Thank you for reading.  Leave a comment if you want.  I'd love to hear from you.

Friday, March 30, 2012

Update: No I haven't disappeared off the face of the earth

It has been two months since I posted.  We returned from one trip (California) and went on another to New Zealand.  My excuse it that I just spent the whole time between trips getting over the first one and preparing for the next.

But then, I got to looking at my picture library, and I realized that I do have SOME works to report, two finished and three more "in process".  I know I took pictures of these projects, but I'll be darned if I can find them on  my computer.  ERG.  I guess that is the major drawback of digital photography, so many images that one or two small ones are hard to find.  I'll keep looking, or just take more to post here.

The Dream Harbor quilt and the Deer Lake quilt are both the kind of project I envisioned when I started this blog.  Small pictures made with pieced and ironed on fabric, embellished to show some detail.  I love them both.  Dream Harbor was a picture I saw in my mind as I was waking up one morning.  Deer Lake is from a photograph I took when Nick and I stayed at Deer Lake one spring.  Both of these are finished, bordered, quilted and ready to hang.  And now I am wondering, did I complete these prior to the beginning of this year, and that is why they are not listed.  The photos are labeled October 2011, so I am including them.

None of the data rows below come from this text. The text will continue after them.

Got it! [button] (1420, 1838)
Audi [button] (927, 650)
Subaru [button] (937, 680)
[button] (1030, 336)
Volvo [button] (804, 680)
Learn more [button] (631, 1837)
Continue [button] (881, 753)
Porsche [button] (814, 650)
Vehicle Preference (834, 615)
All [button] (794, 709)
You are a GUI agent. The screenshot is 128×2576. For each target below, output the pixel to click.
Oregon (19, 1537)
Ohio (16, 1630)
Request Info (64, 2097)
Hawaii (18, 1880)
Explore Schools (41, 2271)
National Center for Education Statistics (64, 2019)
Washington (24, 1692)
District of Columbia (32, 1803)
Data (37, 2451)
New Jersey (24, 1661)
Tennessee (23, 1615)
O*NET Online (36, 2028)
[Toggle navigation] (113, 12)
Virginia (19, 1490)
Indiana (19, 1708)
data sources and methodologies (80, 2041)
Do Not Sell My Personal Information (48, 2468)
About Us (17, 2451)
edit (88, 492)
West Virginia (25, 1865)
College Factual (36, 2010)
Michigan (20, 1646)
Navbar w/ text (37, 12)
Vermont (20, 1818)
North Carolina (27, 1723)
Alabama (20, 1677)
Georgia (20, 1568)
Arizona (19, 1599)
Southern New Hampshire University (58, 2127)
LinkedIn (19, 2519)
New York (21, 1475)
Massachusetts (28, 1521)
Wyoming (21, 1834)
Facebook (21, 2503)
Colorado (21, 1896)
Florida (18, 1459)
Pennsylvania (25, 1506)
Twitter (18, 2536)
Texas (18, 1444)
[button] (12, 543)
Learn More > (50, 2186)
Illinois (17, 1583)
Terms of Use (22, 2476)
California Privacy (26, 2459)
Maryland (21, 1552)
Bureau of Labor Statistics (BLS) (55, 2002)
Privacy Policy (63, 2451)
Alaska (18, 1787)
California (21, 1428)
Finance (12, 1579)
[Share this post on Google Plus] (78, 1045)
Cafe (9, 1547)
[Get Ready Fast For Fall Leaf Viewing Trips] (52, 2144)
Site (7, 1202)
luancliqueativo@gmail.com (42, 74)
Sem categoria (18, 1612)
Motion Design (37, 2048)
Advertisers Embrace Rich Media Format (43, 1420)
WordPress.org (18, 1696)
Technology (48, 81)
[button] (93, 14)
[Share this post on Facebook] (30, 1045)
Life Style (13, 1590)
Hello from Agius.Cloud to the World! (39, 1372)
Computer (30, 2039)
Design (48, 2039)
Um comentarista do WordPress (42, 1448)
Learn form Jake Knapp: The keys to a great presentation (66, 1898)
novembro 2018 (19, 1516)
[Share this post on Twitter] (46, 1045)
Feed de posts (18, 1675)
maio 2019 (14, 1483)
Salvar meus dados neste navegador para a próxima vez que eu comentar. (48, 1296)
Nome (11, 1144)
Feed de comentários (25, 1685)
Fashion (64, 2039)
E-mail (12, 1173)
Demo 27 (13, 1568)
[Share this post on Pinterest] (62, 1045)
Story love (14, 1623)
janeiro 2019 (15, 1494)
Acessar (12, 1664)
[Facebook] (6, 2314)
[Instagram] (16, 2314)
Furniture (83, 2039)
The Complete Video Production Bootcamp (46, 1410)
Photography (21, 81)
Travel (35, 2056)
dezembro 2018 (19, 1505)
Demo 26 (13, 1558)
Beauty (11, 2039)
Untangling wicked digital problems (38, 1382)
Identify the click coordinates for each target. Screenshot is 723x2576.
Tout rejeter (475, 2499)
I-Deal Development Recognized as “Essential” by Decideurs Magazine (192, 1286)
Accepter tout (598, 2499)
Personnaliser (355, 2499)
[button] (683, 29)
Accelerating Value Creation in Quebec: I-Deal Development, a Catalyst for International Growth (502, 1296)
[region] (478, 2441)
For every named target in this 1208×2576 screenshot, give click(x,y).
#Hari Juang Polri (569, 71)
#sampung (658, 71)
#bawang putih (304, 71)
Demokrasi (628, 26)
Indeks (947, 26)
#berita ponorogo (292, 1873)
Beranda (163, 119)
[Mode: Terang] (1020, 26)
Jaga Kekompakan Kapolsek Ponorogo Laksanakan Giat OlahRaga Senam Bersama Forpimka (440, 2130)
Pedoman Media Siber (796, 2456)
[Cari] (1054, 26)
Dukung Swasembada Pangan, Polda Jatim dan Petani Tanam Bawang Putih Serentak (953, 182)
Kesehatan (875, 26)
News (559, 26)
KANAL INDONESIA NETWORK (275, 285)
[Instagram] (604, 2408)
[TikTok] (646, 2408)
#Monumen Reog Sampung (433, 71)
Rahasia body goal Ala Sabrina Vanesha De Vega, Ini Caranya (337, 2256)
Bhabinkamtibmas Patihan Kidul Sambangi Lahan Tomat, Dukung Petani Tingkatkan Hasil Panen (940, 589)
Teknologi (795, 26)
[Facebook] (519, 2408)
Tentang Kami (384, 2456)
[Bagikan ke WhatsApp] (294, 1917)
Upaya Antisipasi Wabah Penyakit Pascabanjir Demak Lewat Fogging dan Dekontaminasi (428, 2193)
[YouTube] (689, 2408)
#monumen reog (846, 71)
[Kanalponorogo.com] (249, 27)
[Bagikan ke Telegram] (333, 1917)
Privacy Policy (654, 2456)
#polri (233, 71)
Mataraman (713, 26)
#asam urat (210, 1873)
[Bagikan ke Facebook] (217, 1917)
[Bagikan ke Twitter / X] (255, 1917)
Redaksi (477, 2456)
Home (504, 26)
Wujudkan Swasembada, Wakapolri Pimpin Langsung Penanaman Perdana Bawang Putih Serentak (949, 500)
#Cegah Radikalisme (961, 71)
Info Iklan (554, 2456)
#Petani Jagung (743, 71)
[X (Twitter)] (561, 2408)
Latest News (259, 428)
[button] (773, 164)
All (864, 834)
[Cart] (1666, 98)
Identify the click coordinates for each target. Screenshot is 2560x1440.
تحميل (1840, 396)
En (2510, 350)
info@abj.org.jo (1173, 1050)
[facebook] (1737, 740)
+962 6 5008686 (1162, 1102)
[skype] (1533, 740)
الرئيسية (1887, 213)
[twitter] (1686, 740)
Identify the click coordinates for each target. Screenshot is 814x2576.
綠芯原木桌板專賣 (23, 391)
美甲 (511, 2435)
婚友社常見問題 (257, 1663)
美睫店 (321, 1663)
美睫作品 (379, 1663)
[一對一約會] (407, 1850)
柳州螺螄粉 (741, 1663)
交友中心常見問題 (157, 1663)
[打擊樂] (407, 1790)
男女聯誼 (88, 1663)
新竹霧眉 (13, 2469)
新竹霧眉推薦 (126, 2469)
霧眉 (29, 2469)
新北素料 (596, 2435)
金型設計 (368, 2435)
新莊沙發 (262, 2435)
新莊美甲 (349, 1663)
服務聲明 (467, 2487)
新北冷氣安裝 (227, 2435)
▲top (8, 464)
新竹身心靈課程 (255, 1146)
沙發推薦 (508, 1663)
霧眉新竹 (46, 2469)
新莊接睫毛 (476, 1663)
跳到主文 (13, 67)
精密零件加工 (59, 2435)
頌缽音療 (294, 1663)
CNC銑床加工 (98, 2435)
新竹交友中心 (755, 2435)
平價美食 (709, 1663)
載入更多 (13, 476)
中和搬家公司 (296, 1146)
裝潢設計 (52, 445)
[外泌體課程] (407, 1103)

Deer Lake quilted wallhanging

Dream Harbor Wallhanging

Then in California I started several projects.  From Lytle Creek, I took many pictures and came up with this.
 Since I took this picture, I have added striping on the road (white fog lines, and center double yellow line), but it is still not completed.  It is fun though, and even in this incomplete stage, it makes me happy to look at.  I started a similar wallhanging showing Morongo Canyon, with a walking trail and large tree in the center.

I also started a wallhanging based on a picture my grandson sent me of a bonfire on their property.  This one really excites me, and I do hope to have that finished soon.

Another project is a color study, which seems to be part of a series I have been doing using pieced curves.  I saw a wall painted several shades of orange with black silhouettes on it.  I wasn't struck by the picture, but I did like the color scheme.  So I went to a local CA fabric shop and got three oraange fat quarters, dark orande, medium orange, and beigy orange.  In the original the last was beige with just a hint of yellow.  Then I combined these with pieced curves, and came up with something I really like.

I wish I could show it to you.  I saw the picture earlier, but have looked and looked and it has dropped off the face of the earth, or at lease, out of the Pictures file.  It's probably only a temporary condition, and it will reappear when it is good and ready.  Meanwhile, I am going to actually DO some sewing, not just blog about it.  I'll have to post pictures later.

Hope that is okay with you, and I hope you are doing things you really like to do, and not just reading blogs (unless that is a favorite activity of yours).

Monday, January 23, 2012

Still working on them

I am still working on small projects.  Can't even remember whether or not I have put the last bits on the list.  I just almost completed a small (14 by 16 inch) quilt top of Ramona Canyon.  Main fabrics all sewn together.  Ready to square up and add some applique or embroidery details.  Have another two ideas in the hopper, but haven't got to them yet.